* **Exercise data**
----------
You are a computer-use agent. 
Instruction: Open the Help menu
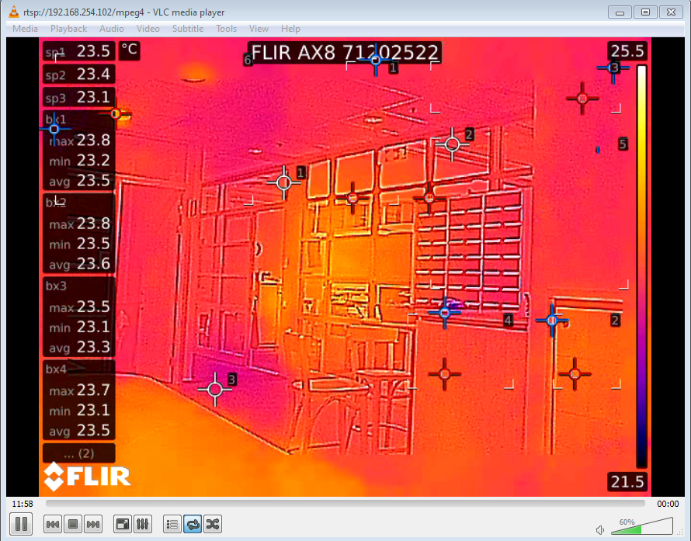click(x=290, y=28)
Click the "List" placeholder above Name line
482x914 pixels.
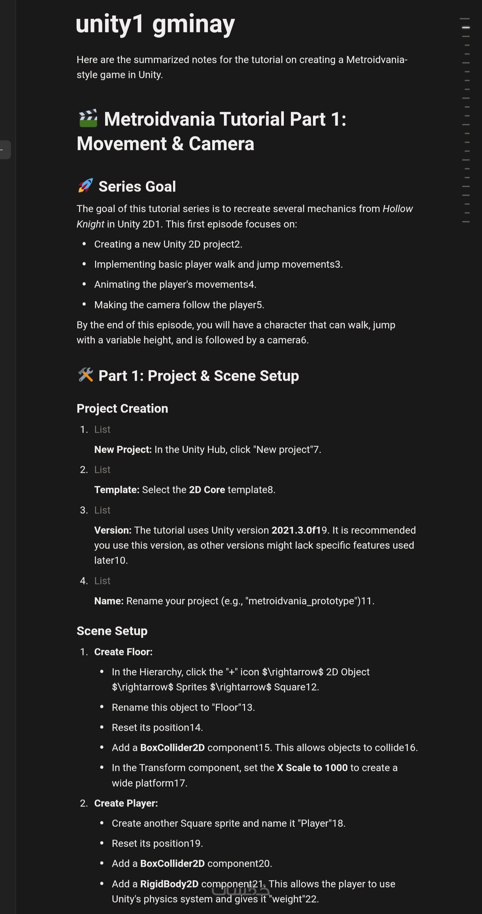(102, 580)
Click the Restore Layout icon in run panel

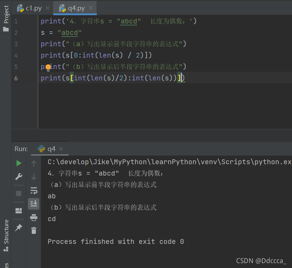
----------
Please transcribe exactly the lines from the one that contains "Instruction: Open the Help menu" through the closing line of the entries, with no pictures.

Instruction: Open the Help menu
click(x=290, y=28)
Click the "List" placeholder above Name line
482x914 pixels.
(102, 580)
Click the Restore Layout icon in run panel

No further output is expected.